Occasionally I will write an anagrammatic poem; one where each line is an anagram of the first one. It’s a strange little form that I believe I have invented because I certainly have never heard of anyone else subjecting themselves to this form of literary masochism.
There are plenty of poetic forms out there that dictate rhyme schemes, meter, how many syllables per line, repeating lines etc… but so far I’ve never bumped into anyone doing the anagram poem.
Granted, the computer is a great boon to the anagrammer (no, I don’t use any ‘software’ to generate words! That’s cheating).

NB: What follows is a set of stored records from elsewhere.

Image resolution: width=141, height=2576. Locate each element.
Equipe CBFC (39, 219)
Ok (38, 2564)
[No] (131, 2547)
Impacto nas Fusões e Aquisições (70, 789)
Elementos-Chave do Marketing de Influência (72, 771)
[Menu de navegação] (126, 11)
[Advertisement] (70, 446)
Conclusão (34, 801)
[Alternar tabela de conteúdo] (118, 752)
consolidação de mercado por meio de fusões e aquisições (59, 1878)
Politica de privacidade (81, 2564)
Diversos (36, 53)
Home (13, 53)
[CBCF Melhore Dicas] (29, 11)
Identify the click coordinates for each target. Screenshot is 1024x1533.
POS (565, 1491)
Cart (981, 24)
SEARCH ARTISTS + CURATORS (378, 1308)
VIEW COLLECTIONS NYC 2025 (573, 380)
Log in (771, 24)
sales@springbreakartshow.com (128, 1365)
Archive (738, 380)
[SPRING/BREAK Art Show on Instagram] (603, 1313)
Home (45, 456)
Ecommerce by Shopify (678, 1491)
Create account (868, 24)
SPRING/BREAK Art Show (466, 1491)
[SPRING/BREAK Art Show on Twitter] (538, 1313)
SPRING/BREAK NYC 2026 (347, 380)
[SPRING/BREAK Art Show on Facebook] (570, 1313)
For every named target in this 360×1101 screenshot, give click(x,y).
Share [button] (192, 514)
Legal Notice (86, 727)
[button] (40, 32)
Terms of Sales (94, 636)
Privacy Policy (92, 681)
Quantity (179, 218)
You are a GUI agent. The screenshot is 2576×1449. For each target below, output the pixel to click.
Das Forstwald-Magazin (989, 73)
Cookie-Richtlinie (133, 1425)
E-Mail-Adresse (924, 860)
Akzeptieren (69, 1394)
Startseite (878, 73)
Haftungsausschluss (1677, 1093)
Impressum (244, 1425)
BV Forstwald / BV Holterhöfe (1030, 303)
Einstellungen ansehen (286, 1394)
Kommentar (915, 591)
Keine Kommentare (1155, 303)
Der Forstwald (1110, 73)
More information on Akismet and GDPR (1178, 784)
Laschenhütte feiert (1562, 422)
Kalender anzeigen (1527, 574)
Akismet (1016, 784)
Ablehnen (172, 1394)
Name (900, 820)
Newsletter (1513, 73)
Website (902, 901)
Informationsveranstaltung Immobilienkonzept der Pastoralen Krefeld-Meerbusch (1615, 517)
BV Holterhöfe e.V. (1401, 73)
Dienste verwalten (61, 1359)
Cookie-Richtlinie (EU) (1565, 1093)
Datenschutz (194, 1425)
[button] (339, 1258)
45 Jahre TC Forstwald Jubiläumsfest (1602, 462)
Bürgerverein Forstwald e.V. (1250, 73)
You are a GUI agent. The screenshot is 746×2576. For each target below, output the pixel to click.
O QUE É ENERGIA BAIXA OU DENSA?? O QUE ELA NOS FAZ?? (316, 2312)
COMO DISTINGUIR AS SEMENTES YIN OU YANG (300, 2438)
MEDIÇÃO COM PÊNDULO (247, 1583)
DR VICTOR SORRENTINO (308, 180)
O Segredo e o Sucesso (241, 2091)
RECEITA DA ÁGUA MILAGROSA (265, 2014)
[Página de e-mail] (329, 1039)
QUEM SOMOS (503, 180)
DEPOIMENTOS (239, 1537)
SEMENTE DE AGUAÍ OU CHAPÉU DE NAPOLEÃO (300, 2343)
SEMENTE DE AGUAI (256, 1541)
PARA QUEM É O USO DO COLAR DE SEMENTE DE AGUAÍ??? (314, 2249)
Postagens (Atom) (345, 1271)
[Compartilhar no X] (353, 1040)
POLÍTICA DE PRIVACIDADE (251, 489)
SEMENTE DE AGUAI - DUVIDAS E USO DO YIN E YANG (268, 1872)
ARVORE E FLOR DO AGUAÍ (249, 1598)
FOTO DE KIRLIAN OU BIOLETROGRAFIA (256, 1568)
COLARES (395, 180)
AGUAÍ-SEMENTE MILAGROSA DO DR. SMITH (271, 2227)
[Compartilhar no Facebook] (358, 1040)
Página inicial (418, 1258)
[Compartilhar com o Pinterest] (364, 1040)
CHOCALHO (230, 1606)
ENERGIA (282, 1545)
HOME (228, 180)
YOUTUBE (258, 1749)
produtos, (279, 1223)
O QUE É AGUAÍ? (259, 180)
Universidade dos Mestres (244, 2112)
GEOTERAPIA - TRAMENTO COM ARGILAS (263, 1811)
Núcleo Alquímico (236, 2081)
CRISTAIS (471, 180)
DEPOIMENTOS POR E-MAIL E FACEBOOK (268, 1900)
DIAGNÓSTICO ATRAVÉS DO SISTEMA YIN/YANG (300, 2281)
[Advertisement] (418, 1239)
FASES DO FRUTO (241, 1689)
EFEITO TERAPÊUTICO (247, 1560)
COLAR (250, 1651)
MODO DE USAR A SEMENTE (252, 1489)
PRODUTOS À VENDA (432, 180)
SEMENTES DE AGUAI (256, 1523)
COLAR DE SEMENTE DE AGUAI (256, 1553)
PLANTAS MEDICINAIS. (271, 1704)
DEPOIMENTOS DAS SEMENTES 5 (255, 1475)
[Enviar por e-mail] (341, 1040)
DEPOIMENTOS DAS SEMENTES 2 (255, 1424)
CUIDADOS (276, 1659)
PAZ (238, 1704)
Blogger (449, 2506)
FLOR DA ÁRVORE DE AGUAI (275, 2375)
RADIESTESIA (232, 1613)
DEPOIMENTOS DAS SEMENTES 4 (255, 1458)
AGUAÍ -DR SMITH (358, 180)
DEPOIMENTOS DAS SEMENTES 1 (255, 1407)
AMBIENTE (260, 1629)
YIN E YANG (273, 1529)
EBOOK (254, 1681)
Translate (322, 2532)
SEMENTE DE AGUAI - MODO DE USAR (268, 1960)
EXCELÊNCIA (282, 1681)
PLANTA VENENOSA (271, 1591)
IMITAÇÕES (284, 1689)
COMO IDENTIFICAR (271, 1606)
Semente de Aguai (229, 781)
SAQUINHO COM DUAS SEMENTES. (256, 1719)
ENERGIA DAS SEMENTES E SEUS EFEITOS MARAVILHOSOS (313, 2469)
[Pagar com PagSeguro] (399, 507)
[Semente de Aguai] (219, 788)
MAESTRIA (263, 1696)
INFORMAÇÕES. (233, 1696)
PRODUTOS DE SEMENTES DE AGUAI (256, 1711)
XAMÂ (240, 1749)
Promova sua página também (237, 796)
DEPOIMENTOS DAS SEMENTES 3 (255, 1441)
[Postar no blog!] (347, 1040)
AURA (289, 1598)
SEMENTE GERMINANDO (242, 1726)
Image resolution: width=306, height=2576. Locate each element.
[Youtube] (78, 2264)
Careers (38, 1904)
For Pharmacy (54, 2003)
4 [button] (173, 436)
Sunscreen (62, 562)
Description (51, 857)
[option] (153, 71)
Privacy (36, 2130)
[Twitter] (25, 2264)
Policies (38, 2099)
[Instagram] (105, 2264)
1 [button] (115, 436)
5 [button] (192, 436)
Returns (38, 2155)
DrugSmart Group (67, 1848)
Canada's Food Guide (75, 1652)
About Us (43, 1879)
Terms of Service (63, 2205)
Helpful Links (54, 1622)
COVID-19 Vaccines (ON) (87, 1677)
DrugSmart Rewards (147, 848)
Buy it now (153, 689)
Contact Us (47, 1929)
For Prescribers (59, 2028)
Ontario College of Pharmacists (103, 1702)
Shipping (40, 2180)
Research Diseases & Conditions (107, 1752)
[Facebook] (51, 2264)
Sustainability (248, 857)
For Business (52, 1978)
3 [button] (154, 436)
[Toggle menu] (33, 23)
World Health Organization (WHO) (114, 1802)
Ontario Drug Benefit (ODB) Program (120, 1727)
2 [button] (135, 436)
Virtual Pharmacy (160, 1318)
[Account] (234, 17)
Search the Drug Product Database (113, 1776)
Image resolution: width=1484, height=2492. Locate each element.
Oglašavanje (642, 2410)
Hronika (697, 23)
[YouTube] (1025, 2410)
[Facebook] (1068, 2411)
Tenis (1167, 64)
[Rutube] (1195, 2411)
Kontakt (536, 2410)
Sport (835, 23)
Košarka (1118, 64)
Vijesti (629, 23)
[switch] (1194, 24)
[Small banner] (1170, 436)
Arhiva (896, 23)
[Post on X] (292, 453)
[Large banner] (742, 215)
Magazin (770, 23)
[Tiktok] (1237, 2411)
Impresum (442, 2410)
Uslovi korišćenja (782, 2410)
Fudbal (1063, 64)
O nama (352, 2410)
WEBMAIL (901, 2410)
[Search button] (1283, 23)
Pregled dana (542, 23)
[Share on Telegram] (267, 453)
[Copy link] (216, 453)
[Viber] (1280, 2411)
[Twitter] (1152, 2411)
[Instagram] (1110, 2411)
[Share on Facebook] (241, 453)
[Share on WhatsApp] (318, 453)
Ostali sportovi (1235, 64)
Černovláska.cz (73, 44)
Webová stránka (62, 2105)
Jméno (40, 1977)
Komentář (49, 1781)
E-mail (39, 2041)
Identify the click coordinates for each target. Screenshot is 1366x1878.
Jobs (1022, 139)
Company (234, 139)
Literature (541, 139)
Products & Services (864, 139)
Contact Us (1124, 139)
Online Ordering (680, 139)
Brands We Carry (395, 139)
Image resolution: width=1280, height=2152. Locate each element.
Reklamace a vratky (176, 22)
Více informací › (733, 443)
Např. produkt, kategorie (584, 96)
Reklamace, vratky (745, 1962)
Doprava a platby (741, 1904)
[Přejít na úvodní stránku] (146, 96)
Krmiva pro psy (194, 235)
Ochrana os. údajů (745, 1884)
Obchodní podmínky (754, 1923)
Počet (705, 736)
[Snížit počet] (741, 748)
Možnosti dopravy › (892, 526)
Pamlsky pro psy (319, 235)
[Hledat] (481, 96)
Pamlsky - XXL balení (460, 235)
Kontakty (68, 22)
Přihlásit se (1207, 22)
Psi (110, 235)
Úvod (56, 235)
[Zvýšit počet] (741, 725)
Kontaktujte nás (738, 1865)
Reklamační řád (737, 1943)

I come up with a first line, fairly long (more potential), and hopefully with a good variety of letters (‘e’ is the most commonly used letter in the English language – anyone who’s ever watched Jeopardy knows that!). Then I copy and paste it below and reduce it to a list of letters. Example. “I never thought of myself as a masochist” would look like this:
aaa eee ii ooo u c ff g hhh l mm n r ssss ttt v y
Then you start pulling the letters down and making words and creating, hopefully, intelligent lines that make some sort of sense on some plain of existence! Sometimes the original line doesn’t even make the final poem and although the result may not be earthshattering poetry, it uncovers some rich words and word combinations that you may want to use in another poem.
O Child, O Sing
I desire no long, soft moan; no witch charmed fever.
Romance carved words of this feeling in the moon.
She looms, dreaming forever, not confined. I watch
conditional freedoms grow, even from the chains
of failing memories, coveted crowns, and the horn
on the moon, sin scarred, formed of light. We cave in.
I have fed the incandescent mirrors of moon glow
I never dance far from the two omens. o child, o sing.